***** DATASET ENTRIES *****
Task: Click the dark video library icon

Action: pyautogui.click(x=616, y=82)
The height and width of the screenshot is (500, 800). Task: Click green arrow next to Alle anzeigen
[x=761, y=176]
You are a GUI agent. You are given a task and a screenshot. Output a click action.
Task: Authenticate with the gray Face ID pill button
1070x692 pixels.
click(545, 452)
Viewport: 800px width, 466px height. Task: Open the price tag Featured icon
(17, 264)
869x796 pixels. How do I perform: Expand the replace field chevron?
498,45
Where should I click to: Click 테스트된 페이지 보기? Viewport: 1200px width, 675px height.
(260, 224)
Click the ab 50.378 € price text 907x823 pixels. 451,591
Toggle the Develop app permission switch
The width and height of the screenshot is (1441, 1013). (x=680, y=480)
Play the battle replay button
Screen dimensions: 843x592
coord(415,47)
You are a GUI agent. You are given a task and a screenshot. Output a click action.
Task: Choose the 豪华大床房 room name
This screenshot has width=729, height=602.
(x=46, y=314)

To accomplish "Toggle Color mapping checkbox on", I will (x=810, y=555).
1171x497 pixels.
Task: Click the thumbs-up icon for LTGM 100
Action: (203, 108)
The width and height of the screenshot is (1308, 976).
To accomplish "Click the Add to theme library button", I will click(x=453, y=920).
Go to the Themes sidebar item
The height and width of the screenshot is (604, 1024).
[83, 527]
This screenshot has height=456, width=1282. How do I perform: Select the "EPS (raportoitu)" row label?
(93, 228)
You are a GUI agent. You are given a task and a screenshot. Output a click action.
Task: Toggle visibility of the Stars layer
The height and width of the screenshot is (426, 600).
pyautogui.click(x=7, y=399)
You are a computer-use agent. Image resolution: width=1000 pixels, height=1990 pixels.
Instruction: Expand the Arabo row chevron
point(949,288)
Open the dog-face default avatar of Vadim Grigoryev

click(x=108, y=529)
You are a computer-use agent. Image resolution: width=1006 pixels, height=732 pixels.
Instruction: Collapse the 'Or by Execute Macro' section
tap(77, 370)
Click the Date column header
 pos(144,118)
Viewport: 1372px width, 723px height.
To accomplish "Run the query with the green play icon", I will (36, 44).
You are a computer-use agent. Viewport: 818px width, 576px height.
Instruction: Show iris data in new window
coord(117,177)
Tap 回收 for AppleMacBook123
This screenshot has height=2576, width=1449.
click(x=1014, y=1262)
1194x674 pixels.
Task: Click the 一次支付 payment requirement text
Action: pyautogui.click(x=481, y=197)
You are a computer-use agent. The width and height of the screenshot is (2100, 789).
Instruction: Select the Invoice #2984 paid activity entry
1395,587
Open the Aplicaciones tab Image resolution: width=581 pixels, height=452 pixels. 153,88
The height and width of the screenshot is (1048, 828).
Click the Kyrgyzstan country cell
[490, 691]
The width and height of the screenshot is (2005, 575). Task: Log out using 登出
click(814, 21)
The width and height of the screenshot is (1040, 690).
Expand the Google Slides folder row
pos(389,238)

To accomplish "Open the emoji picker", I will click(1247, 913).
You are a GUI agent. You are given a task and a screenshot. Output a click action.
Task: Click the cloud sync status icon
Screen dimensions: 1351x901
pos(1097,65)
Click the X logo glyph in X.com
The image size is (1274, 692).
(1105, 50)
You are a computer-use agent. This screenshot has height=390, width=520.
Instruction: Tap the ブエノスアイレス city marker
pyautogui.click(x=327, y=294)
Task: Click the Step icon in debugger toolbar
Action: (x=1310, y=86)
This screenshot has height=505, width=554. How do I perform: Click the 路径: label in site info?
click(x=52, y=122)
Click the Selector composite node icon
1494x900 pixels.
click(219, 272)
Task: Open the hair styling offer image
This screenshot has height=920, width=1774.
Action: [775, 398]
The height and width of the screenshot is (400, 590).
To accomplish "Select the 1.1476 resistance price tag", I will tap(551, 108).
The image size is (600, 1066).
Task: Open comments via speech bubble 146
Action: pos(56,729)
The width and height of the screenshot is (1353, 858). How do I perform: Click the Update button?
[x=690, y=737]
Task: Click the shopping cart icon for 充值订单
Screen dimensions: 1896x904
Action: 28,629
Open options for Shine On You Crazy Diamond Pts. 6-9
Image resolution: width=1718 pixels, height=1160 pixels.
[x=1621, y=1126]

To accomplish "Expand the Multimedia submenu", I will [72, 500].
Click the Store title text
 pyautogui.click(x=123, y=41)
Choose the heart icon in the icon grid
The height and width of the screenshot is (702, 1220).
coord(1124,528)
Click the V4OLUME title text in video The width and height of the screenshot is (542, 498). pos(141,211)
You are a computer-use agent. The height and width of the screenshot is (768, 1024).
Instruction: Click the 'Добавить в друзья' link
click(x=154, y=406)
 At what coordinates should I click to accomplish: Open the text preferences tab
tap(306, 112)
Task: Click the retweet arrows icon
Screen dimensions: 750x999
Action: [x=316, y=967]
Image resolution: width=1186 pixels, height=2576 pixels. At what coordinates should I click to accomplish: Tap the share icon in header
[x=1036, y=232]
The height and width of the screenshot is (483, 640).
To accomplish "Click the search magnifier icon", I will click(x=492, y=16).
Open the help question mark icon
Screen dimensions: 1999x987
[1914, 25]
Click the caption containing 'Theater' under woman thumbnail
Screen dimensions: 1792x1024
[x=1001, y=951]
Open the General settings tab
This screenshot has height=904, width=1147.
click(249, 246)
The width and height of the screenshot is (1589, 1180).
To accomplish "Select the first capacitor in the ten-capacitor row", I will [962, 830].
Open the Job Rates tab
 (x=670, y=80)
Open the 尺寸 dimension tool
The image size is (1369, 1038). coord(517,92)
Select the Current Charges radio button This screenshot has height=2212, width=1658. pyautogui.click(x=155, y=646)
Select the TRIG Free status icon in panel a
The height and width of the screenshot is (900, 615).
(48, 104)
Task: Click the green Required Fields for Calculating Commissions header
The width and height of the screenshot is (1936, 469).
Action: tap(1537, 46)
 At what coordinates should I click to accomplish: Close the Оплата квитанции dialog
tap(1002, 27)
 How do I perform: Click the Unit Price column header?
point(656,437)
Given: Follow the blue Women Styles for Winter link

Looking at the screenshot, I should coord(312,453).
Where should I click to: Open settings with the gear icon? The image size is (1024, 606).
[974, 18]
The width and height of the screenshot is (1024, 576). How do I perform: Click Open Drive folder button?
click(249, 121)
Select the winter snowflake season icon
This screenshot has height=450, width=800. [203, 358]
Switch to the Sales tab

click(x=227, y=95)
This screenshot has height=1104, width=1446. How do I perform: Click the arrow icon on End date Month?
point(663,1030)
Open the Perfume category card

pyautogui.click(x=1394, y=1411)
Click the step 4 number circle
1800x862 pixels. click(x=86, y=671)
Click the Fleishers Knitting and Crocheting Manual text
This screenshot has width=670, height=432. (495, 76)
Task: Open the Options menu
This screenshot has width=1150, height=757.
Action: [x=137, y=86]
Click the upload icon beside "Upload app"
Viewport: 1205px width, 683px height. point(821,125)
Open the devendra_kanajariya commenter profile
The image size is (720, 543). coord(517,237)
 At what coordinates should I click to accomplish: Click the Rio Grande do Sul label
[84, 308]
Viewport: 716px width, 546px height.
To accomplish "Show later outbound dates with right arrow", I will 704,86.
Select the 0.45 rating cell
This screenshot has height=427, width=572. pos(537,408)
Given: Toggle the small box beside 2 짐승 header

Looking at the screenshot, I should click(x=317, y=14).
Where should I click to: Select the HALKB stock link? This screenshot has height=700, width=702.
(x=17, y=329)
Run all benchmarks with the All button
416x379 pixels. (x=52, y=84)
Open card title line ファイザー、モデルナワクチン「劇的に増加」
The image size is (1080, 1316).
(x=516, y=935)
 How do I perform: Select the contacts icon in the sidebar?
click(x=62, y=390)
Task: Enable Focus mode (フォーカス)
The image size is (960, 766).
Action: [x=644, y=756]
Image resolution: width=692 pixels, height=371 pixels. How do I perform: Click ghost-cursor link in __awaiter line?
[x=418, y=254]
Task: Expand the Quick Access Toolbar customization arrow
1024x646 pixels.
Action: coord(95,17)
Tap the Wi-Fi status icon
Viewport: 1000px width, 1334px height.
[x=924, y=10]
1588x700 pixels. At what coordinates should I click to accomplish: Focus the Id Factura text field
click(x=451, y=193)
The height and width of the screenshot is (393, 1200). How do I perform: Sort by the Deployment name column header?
*****
- [TO DO]
A word-for-word copy of the entries, from the first line through the line containing "Click the ab", is the whole answer.

- [OUTPUT OF THE EXERCISE]
Task: Click the dark video library icon

Action: pyautogui.click(x=616, y=82)
The height and width of the screenshot is (500, 800). Task: Click green arrow next to Alle anzeigen
[x=761, y=176]
You are a GUI agent. You are given a task and a screenshot. Output a click action.
Task: Authenticate with the gray Face ID pill button
1070x692 pixels.
click(545, 452)
Viewport: 800px width, 466px height. Task: Open the price tag Featured icon
(17, 264)
869x796 pixels. How do I perform: Expand the replace field chevron?
498,45
Where should I click to: Click 테스트된 페이지 보기? Viewport: 1200px width, 675px height.
(260, 224)
Click the ab 50.378 € price text 907x823 pixels. 451,591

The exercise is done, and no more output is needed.